Top of Extracted entries

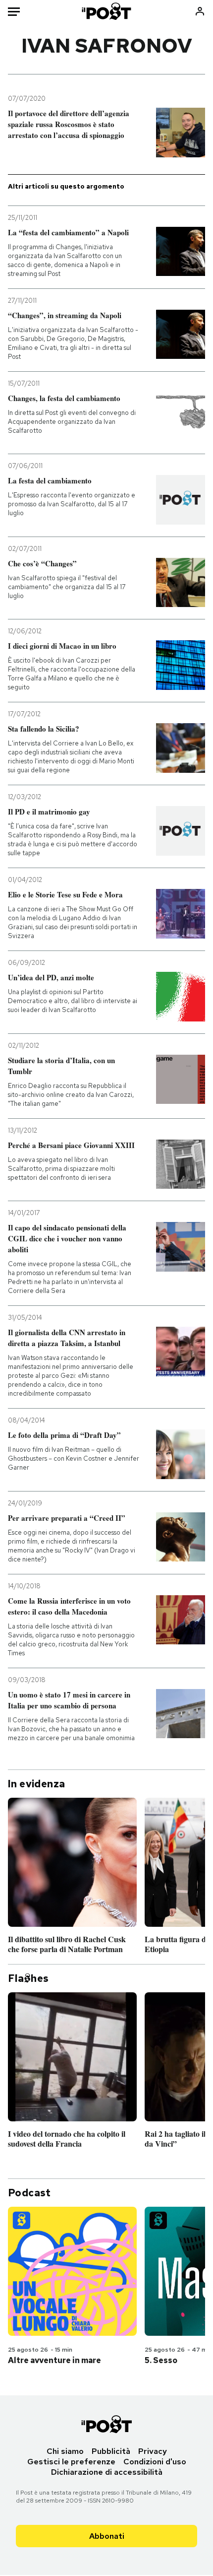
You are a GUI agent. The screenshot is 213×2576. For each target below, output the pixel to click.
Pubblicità (111, 2451)
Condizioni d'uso (154, 2461)
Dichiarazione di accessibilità (106, 2472)
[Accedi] (200, 11)
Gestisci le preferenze (71, 2461)
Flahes (28, 1978)
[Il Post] (107, 11)
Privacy (152, 2451)
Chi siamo (65, 2451)
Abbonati (106, 2536)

Bottom of Extracted entries

Reproduce each line of the entries above from the one containing "Condizioni d'uso (154, 2461)" through the last, exactly, and no other line.

Condizioni d'uso (154, 2461)
Dichiarazione di accessibilità (106, 2472)
[Accedi] (200, 11)
Gestisci le preferenze (71, 2461)
Flahes (28, 1978)
[Il Post] (107, 11)
Privacy (152, 2451)
Chi siamo (65, 2451)
Abbonati (106, 2536)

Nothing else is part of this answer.